:: EXERCISE OBJECTIVE ::
Please output the entries below without altering a single character.

:: INFORMATION ::
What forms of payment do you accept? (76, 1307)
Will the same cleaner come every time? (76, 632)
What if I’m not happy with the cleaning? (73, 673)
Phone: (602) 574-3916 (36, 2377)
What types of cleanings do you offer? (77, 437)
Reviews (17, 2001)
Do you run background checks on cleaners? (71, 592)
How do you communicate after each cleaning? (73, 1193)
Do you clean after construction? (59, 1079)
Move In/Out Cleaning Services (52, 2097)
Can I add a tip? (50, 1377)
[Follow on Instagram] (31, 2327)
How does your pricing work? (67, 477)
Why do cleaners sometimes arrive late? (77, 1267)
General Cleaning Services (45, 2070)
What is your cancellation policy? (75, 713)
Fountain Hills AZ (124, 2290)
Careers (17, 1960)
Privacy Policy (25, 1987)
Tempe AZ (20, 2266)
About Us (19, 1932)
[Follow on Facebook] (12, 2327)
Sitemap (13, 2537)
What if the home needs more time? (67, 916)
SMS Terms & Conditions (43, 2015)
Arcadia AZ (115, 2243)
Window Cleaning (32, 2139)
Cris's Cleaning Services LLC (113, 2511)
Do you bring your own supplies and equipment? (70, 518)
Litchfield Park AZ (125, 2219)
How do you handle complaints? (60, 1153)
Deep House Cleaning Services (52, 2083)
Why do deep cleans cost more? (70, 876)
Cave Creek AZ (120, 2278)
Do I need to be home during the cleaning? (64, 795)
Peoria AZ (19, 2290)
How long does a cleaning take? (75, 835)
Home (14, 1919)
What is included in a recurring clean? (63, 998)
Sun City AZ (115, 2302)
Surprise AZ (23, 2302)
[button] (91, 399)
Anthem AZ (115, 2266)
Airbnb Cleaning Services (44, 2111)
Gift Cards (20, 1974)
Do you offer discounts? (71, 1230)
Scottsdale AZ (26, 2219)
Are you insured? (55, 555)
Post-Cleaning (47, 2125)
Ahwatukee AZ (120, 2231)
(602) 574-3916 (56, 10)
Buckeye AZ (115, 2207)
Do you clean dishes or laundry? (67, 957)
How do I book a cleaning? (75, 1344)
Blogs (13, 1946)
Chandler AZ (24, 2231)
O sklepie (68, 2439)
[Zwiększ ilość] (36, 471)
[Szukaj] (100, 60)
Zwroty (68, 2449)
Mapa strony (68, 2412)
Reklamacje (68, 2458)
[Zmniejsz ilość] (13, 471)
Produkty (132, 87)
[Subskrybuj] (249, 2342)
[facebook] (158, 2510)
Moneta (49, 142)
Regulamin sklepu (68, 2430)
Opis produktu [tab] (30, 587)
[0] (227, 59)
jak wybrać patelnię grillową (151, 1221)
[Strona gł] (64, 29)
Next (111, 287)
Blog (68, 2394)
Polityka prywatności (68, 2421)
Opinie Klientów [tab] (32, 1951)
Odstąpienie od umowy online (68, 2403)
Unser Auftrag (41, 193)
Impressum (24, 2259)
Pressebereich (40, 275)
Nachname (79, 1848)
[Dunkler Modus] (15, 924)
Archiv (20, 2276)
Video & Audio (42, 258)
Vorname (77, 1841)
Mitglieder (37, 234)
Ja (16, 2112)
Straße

:: WRITTEN SOLUTION ::
What forms of payment do you accept? (76, 1307)
Will the same cleaner come every time? (76, 632)
What if I’m not happy with the cleaning? (73, 673)
Phone: (602) 574-3916 (36, 2377)
What types of cleanings do you offer? (77, 437)
Reviews (17, 2001)
Do you run background checks on cleaners? (71, 592)
How do you communicate after each cleaning? (73, 1193)
Do you clean after construction? (59, 1079)
Move In/Out Cleaning Services (52, 2097)
Can I add a tip? (50, 1377)
[Follow on Instagram] (31, 2327)
How does your pricing work? (67, 477)
Why do cleaners sometimes arrive late? (77, 1267)
General Cleaning Services (45, 2070)
What is your cancellation policy? (75, 713)
Fountain Hills AZ (124, 2290)
Careers (17, 1960)
Privacy Policy (25, 1987)
Tempe AZ (20, 2266)
About Us (19, 1932)
[Follow on Facebook] (12, 2327)
Sitemap (13, 2537)
What if the home needs more time? (67, 916)
SMS Terms & Conditions (43, 2015)
Arcadia AZ (115, 2243)
Window Cleaning (32, 2139)
Cris's Cleaning Services LLC (113, 2511)
Do you bring your own supplies and equipment? (70, 518)
Litchfield Park AZ (125, 2219)
How do you handle complaints? (60, 1153)
Deep House Cleaning Services (52, 2083)
Why do deep cleans cost more? (70, 876)
Cave Creek AZ (120, 2278)
Do I need to be home during the cleaning? (64, 795)
Peoria AZ (19, 2290)
How long does a cleaning take? (75, 835)
Home (14, 1919)
What is included in a recurring clean? (63, 998)
Sun City AZ (115, 2302)
Surprise AZ (23, 2302)
[button] (91, 399)
Anthem AZ (115, 2266)
Airbnb Cleaning Services (44, 2111)
Gift Cards (20, 1974)
Do you offer discounts? (71, 1230)
Scottsdale AZ (26, 2219)
Are you insured? (55, 555)
Post-Cleaning (47, 2125)
Ahwatukee AZ (120, 2231)
(602) 574-3916 (56, 10)
Buckeye AZ (115, 2207)
Do you clean dishes or laundry? (67, 957)
How do I book a cleaning? (75, 1344)
Blogs (13, 1946)
Chandler AZ (24, 2231)
O sklepie (68, 2439)
[Zwiększ ilość] (36, 471)
[Szukaj] (100, 60)
Zwroty (68, 2449)
Mapa strony (68, 2412)
Reklamacje (68, 2458)
[Zmniejsz ilość] (13, 471)
Produkty (132, 87)
[Subskrybuj] (249, 2342)
[facebook] (158, 2510)
Moneta (49, 142)
Regulamin sklepu (68, 2430)
Opis produktu [tab] (30, 587)
[0] (227, 59)
jak wybrać patelnię grillową (151, 1221)
[Strona gł] (64, 29)
Next (111, 287)
Blog (68, 2394)
Polityka prywatności (68, 2421)
Opinie Klientów [tab] (32, 1951)
Odstąpienie od umowy online (68, 2403)
Unser Auftrag (41, 193)
Impressum (24, 2259)
Pressebereich (40, 275)
Nachname (79, 1848)
[Dunkler Modus] (15, 924)
Archiv (20, 2276)
Video & Audio (42, 258)
Vorname (77, 1841)
Mitglieder (37, 234)
Ja (16, 2112)
Straße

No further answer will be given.